Shu-Hsuan Hu; Shu-Fan Lin; Ya-Chen Huang; Chien-Hsun Huang; Wen-Yu Kuo; Tsung-Luo Jinn

doi:10.3389/fpls.2021.690064

Significance of AtMTM1 and AtMTM2 for Mitochondrial MnSOD Activation in Arabidopsis

Front Plant Sci. 2021 Aug 6:12:690064. doi: 10.3389/fpls.2021.690064. eCollection 2021.

Authors

Shu-Hsuan Hu¹, Shu-Fan Lin¹, Ya-Chen Huang¹, Chien-Hsun Huang^{1

2}, Wen-Yu Kuo¹, Tsung-Luo Jinn¹

Affiliations

¹ Institute of Plant Biology and Department of Life Science, National Taiwan University, Taipei, Taiwan.
² Institute of Plant Biology, Center of Evolutionary Biology, School of Life Sciences, Fudan University, Shanghai, China.

Abstract

The manganese (Mn) tracking factor for mitochondrial Mn superoxide dismutase (MnSOD) has been annotated as yMTM1 in yeast, which belongs to the mitochondrial carrier family.

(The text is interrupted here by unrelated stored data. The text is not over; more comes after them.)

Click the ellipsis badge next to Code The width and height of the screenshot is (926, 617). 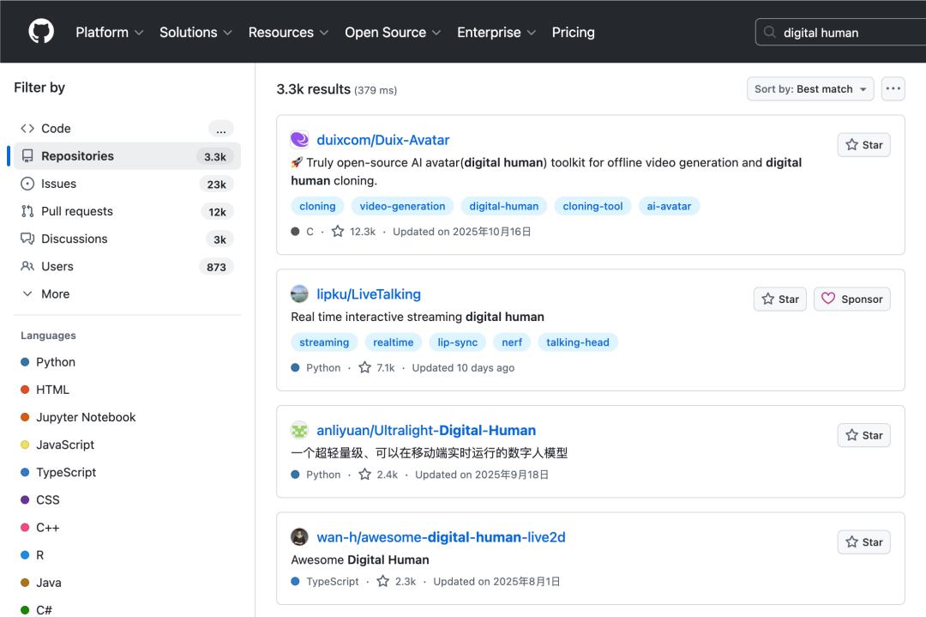pos(220,129)
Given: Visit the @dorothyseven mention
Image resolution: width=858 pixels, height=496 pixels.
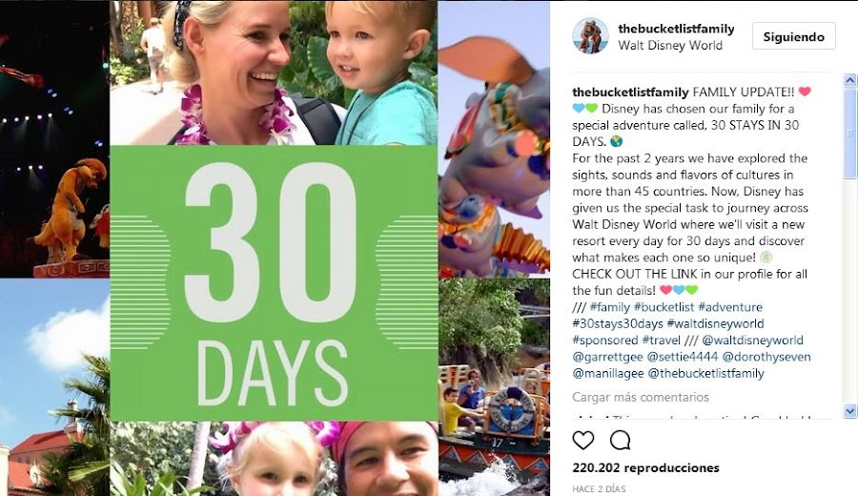Looking at the screenshot, I should [x=766, y=357].
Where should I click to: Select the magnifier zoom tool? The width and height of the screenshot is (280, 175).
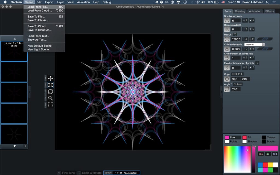(x=51, y=98)
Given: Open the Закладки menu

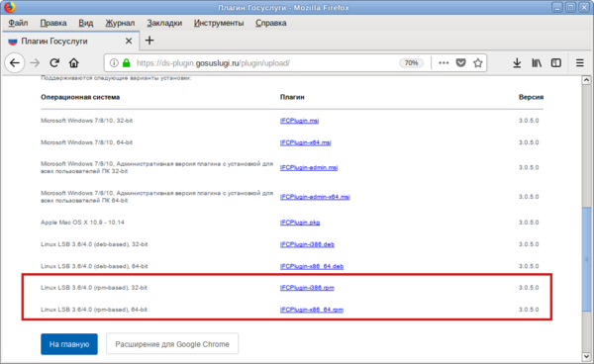Looking at the screenshot, I should (x=164, y=23).
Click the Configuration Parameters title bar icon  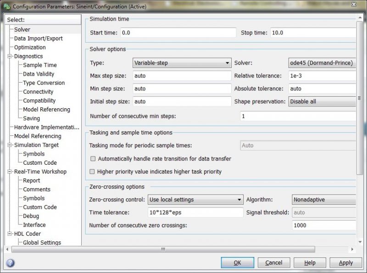tap(6, 6)
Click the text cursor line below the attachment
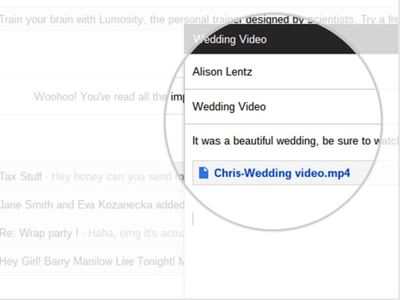 click(193, 218)
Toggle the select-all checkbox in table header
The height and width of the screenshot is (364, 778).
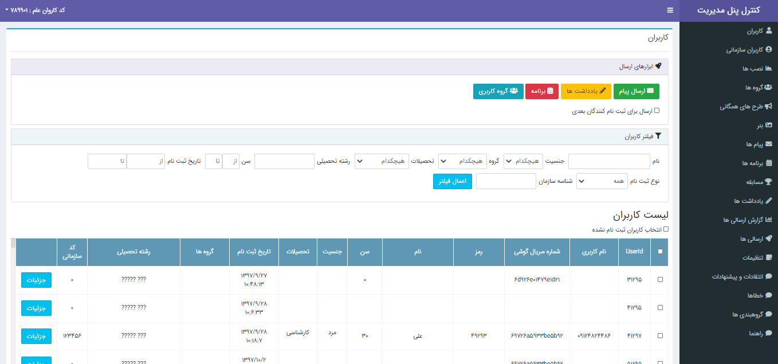pyautogui.click(x=660, y=252)
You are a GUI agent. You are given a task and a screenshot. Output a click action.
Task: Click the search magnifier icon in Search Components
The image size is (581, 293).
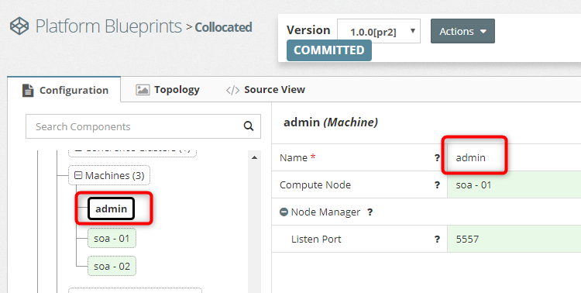click(248, 126)
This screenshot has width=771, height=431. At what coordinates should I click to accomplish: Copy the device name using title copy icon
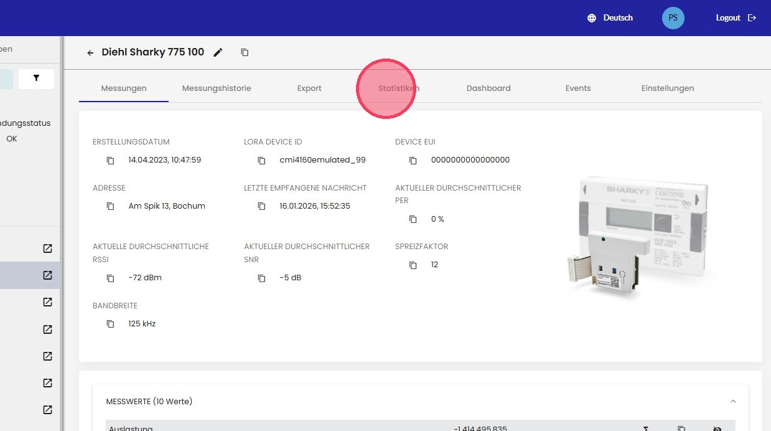(245, 53)
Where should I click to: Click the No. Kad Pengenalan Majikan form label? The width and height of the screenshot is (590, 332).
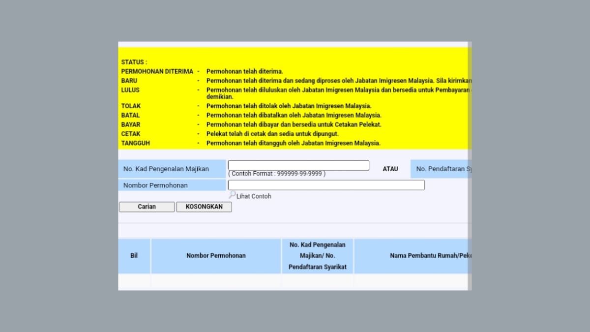point(166,169)
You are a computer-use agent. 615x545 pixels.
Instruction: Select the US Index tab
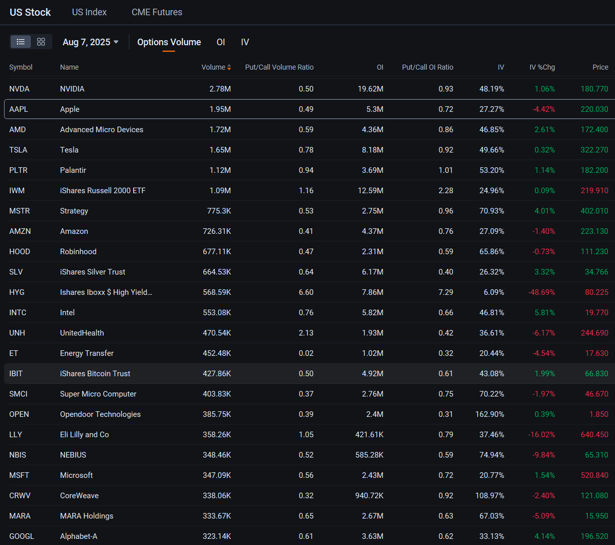click(89, 12)
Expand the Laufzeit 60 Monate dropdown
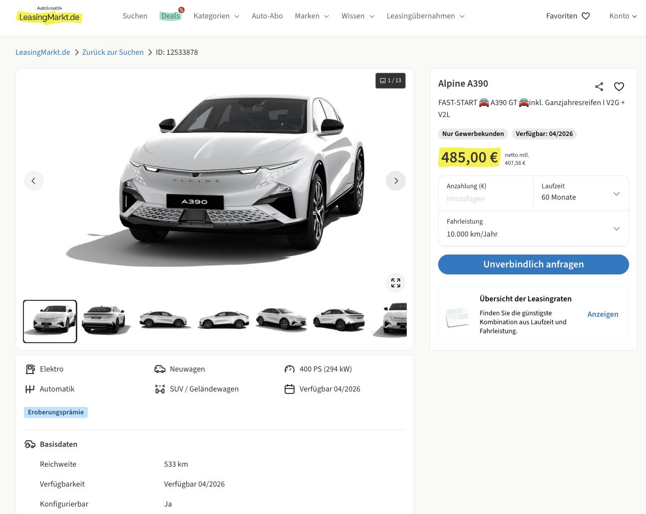646x514 pixels. click(581, 193)
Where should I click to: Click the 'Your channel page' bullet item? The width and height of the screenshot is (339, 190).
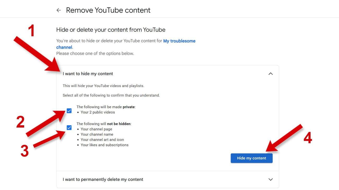click(x=96, y=129)
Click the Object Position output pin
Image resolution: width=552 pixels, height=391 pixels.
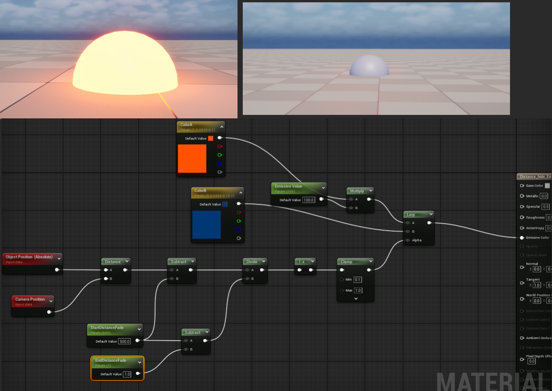[57, 270]
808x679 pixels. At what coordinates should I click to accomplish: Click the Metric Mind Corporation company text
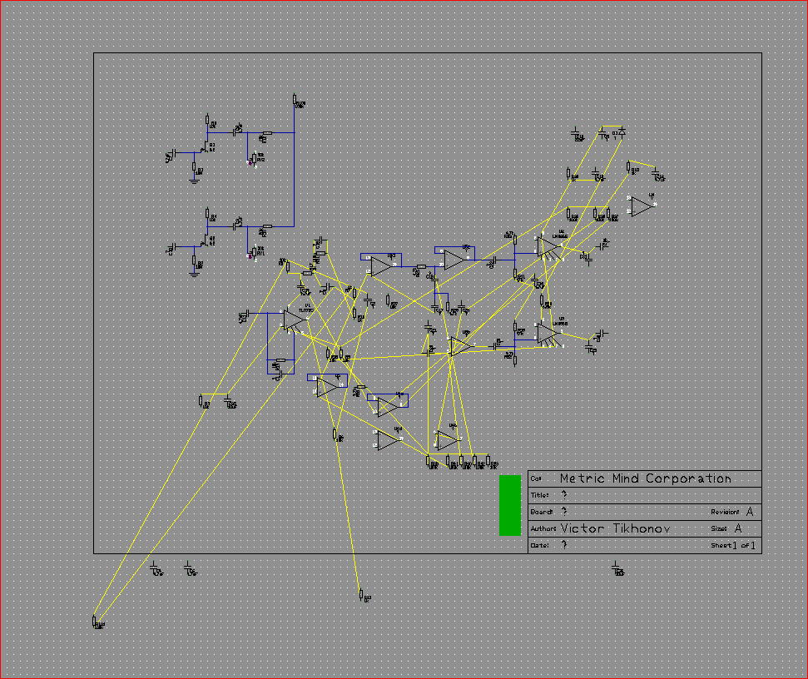pos(645,478)
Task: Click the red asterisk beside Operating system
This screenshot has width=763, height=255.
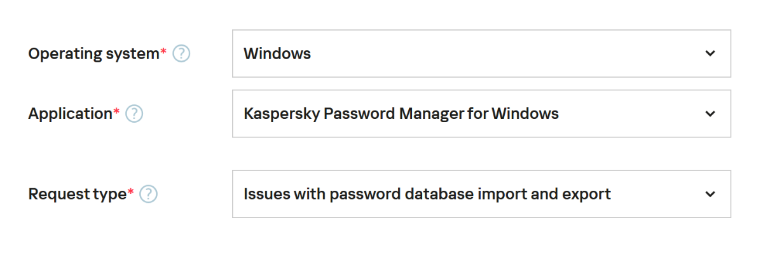Action: tap(163, 52)
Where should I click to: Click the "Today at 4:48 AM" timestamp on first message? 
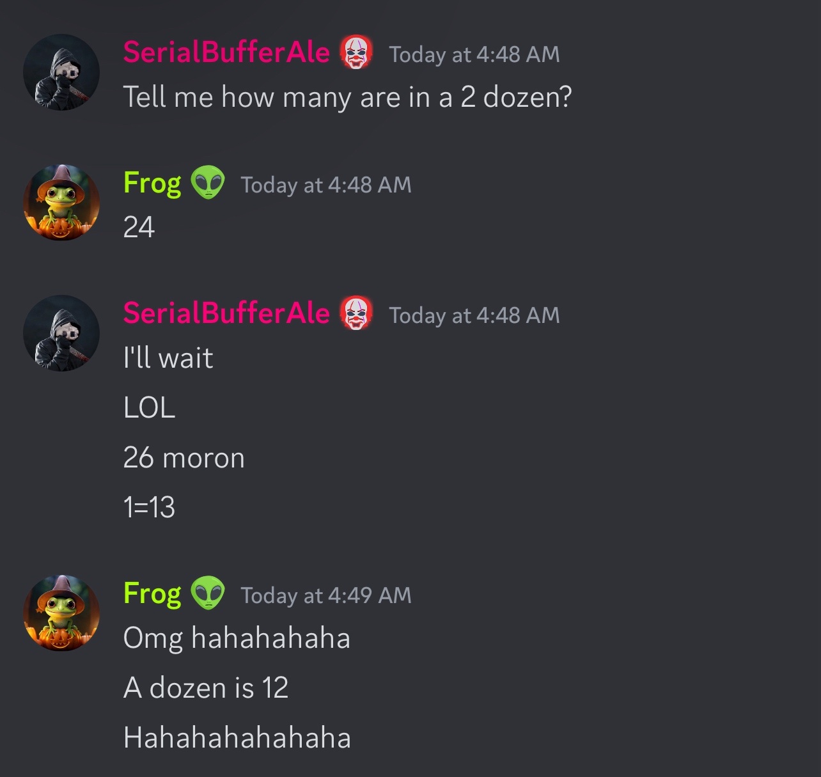tap(474, 54)
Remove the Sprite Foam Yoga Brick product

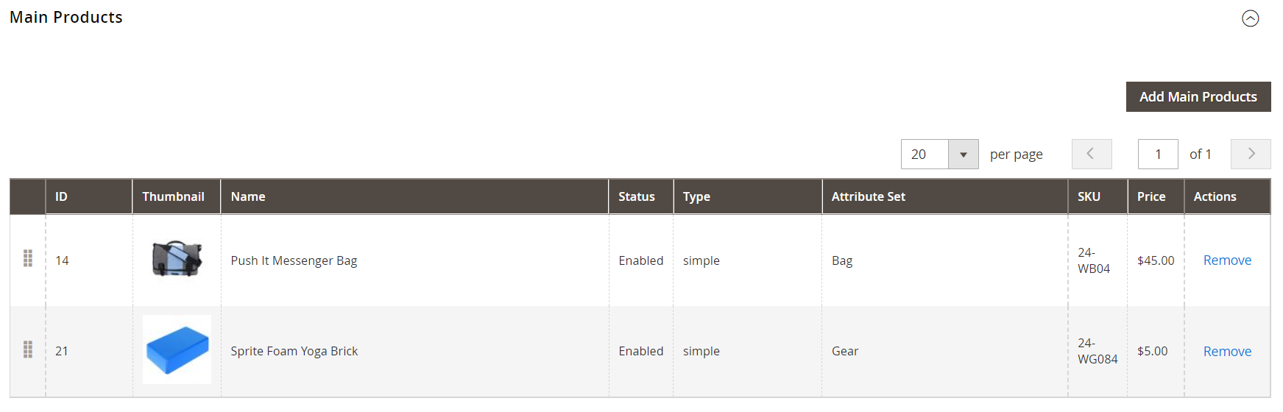click(1227, 352)
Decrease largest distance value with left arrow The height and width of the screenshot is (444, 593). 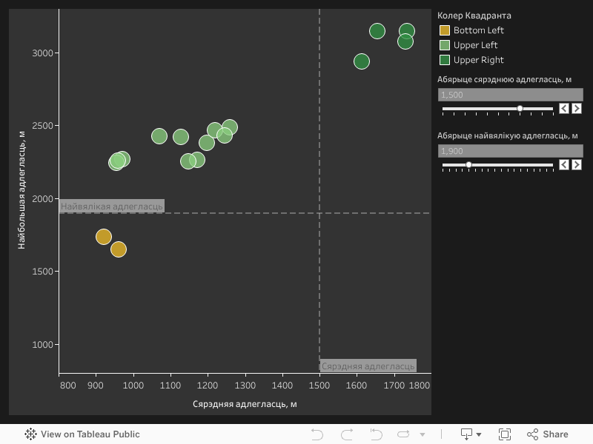point(564,165)
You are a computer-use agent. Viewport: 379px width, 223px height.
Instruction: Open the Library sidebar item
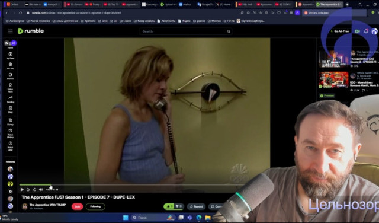pyautogui.click(x=11, y=122)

We confirmed that Arabidopsis AtMTM1 and AtMTM2 are functional homologs of yMTM1 as they can revive yeast MnSOD activity in yMTM1-mutant cells. Transient expression of AtMnSOD-3xFLAG in the AtMTM1 and AtMTM2-double mutant protoplasts confirmed that AtMTM1 and AtMTM2 are required for AtMnSOD activation. Our study revealed that AtMnSOD interacts with AtMTM1 and AtMTM2 in the mitochondria. The expression levels of AtMTM1, AtMTM2, and AtMnSOD respond positively to methyl viologen (MV) and metal stress. AtMTM1 and AtMTM2 are involved in Mn and Fe homeostasis, root length, and flowering time. Transient expression of chloroplast-destined AtMnSOD revealed that an evolutionarily conserved activation mechanism, like the chloroplastic-localized MnSOD in some algae, still exists in Arabidopsis chloroplasts. This study strengthens the proposition that AtMTM1 and AtMTM2 participate in the AtMnSOD activation and ion homeostasis.

Keywords: Mn transporter; MnSOD; metalloenzyme; mitochondrial carrier family; reactive oxygen species; superoxide dismutase.